C2 Binomial expansion mixed exercise

I was thinking about those who self teach.

I seem to have answered this question in another thread you've resurrected from a couple of years ago - you just need to divide both sides by $(2k)^{n-3}$. This shouldn't be anything new to you - it's just GCSE-level manipulation of indices

What are some good textbooks for C1 and C2 etc then? Or is it just a case of using your common sense to fill in the gaps of the textbook?

Okay so tell me where im going wrong then?

Okay so tell me where im going wrong then?

Fair Enough

The OP has a teacher though

I can barely read that, but I think if you simplify your fraction and multiply by 3 you've virtually got the equation you're trying to prove

I still say that I think some teachers may be right not to expose certain levels of mathematical understanding on some pupils.
It sounds controversial but often teaching less able pupils (which is in no way a reference to the OP ) often can lead to just algorithms, plugging and chugging and keeping things very basic just to ensure they access some of the content.
Dare I say it but I believe there will be a day not so far ahead where I teach differentiation by first principles outside of teaching hours.
I am not saying these methods are right but if you have pupils returning papers with less than 15/20 out of 75 in March/April do you go down the 'knowledge' route?

Yeah sorry about that couldnt find my camara so had to use phone, right okay, but if I have
n-2 x 6k = 0
can the 6k just be put onto the other side? so i can get to
n=6k+2

I know what you mean

You should read my tirade on the "do you get taught differentiation properly" thread

When you divided by 6n(n-2) you have 0 on the left hand side - this is incorrect

$\dfrac{a}{a} \not= 0$

"I jus wanna no wot dat dy/dx thing = "

Okay, so what is left on the left hand side?

Well, what is $\dfrac{a}{a}$?

Haha oh dear, um is it 1

Differentiate = Decrease

Integrate = Increase

Sorry to keep asking, but I've got to question 13 part b,
Q13 is:
a.
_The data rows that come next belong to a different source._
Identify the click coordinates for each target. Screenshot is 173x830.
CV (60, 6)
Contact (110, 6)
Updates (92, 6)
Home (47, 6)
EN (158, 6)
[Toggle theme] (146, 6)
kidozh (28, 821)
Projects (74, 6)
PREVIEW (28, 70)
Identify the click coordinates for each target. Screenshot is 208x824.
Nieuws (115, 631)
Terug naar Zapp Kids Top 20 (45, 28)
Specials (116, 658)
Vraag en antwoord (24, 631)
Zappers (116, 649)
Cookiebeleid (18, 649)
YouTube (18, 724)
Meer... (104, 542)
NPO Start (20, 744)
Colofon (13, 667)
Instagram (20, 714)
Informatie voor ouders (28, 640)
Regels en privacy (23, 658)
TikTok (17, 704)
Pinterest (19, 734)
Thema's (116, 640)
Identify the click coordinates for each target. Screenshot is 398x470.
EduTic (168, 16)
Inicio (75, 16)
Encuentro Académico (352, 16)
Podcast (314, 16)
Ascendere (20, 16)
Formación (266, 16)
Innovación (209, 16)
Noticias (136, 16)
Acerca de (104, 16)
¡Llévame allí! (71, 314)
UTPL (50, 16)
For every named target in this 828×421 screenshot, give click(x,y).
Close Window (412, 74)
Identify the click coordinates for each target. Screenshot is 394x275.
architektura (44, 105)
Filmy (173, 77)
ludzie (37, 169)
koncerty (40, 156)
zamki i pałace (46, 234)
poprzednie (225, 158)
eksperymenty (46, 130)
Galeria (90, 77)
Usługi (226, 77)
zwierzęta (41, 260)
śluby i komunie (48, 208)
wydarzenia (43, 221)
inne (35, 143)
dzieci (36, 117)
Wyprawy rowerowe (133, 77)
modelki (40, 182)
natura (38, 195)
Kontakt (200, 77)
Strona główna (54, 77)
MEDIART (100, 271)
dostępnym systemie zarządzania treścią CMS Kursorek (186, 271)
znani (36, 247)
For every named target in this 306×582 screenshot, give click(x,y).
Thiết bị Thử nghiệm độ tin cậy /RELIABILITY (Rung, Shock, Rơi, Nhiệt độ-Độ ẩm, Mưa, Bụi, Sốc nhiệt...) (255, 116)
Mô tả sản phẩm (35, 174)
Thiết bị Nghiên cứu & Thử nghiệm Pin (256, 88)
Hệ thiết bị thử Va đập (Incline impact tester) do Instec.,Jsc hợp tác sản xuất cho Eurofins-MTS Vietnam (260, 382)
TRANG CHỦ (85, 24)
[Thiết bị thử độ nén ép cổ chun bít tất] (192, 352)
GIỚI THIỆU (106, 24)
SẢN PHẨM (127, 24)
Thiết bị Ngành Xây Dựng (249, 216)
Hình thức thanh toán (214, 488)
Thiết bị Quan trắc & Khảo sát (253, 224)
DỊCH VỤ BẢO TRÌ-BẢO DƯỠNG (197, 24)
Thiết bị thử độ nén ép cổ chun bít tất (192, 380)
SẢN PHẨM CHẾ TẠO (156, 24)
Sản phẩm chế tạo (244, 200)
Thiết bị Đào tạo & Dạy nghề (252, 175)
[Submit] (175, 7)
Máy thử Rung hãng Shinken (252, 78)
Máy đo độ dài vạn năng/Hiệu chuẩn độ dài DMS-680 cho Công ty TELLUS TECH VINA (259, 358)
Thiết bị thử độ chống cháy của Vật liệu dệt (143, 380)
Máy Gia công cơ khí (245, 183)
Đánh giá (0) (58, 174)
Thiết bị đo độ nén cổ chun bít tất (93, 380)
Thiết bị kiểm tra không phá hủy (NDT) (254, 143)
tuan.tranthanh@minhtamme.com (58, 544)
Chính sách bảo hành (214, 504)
Given that (2+x)⁵ + (2-x)⁵ = A + Bx² + Cx⁴
find the values of constants of A, B and C
Ive done this bit and got 64, 160 and 20, checked and they are correct
b. Using the substitution y=x² and your answers to part a, solve
(2+x)⁵+(2-x)⁵=349
so I've done
64+160x²+20x⁴=349
so 20x⁴+160x²-285=0
let y=x²
so 4y²+32y-57=0
but if i solve this in the quadratic function i get y=3/2 or -19/2 which gives weird answers for x and the answer in the book is x= +or- 3/2
Can you see where im going wrong?

Thanks

Cannot see any error

Okay thank you for checking, I appreciate your time, but if its correct how do I get to x=+or- 3/2?